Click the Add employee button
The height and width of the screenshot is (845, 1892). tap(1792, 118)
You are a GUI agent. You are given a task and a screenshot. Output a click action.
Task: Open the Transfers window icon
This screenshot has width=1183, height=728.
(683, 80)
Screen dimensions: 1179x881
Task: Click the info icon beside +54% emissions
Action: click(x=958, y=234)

· · ·

What to do = For this exercise, write out all of the data exactly.

Output of the task =
Click the Add employee button
The height and width of the screenshot is (845, 1892). tap(1792, 118)
You are a GUI agent. You are given a task and a screenshot. Output a click action.
Task: Open the Transfers window icon
This screenshot has width=1183, height=728.
(683, 80)
Screen dimensions: 1179x881
Task: Click the info icon beside +54% emissions
Action: click(x=958, y=234)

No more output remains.